STOCKTON, Calif. — A wife and mother of two, Dina Brambila is all about protection from the coronavirus.
"Not just for our health... but also, if we protect ourselves, we are protecting everyone else," said Brambila.
However, as manager of a community resource center in Modesto, she sometimes sees a lack of COVID-19 concern.
"They don't believe in the virus. I hear stories. 'This is a conspiracy.' I hear stories you know [that] this is just a made up virus," Brambila said.
Of the 991 cases of coronavirus in Stanislaus County, 66% or two out of every three are Latino.
Yamilet Valladolid, a Modesto area community networker, created a Facebook page in Spanish called "Espanol Informes de Coronavirus Stanislaus/Merced/San Joaquin" with information about the virus.
"How to talk to children about COVID[-19]. We also added resources as far as being able to look up information [and] local information as far as numbers," Valladolid said.
Valladolid believes the spike in Latino cases are because of three factors, labor, finances, and culture.

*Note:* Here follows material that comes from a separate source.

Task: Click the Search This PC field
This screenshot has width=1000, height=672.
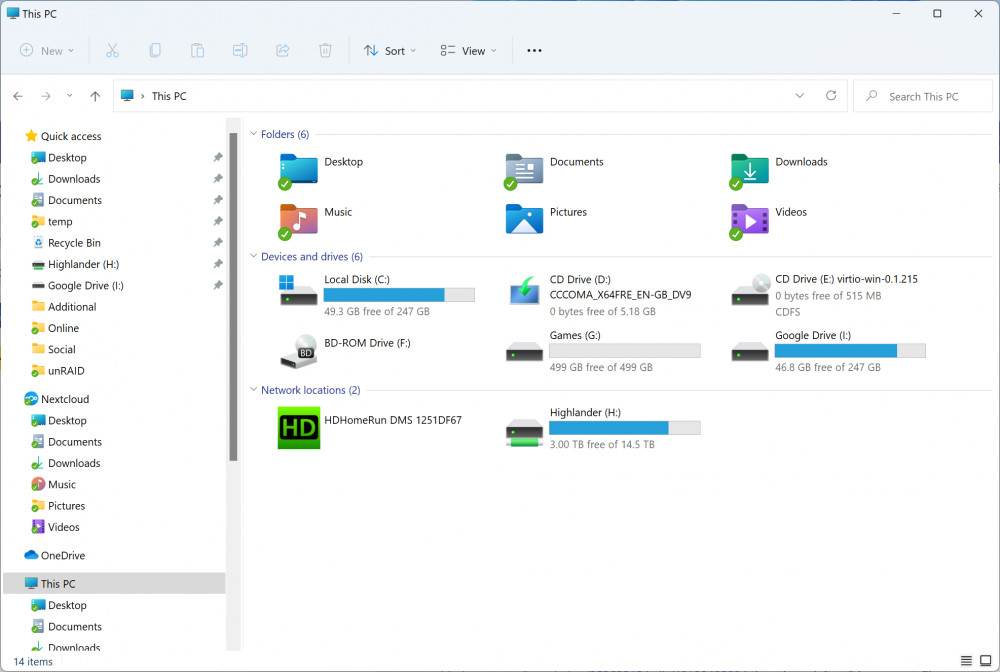Action: [923, 96]
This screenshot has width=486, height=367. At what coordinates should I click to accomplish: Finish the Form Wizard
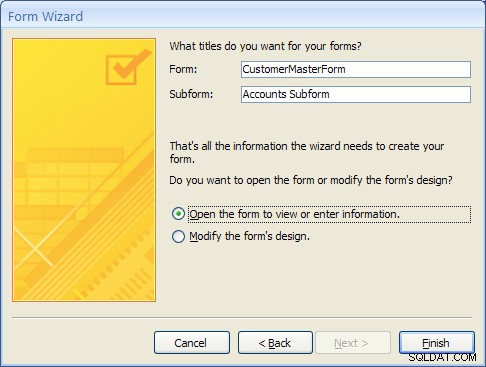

Many latinos are essential workers, either working in agriculture, construction or manufacturing and also working in close quarters.
For the financial factor, she says many lations are large families, multi-generational, and living under the same household.
She believes culture also plays a role.
"A lot of Latino's are very used to shaking hands, hugs, kisses and some people feel that it's rude if somebody wants to shake your hand [and] you say 'No, I'm not shaking hands,'" Valladolid said.
Dina Brambila says that, for the Latino community to know the virus is real, those who test positive for it need to talk about it.
Testing is also available in Sacramento at the Consulate General of Mexico via Elica's Mobile Clinic. It will be available through the month of June from Monday through Thursday, 8 a.m. to 4:30 p.m., regardless of immigration status or health insurance.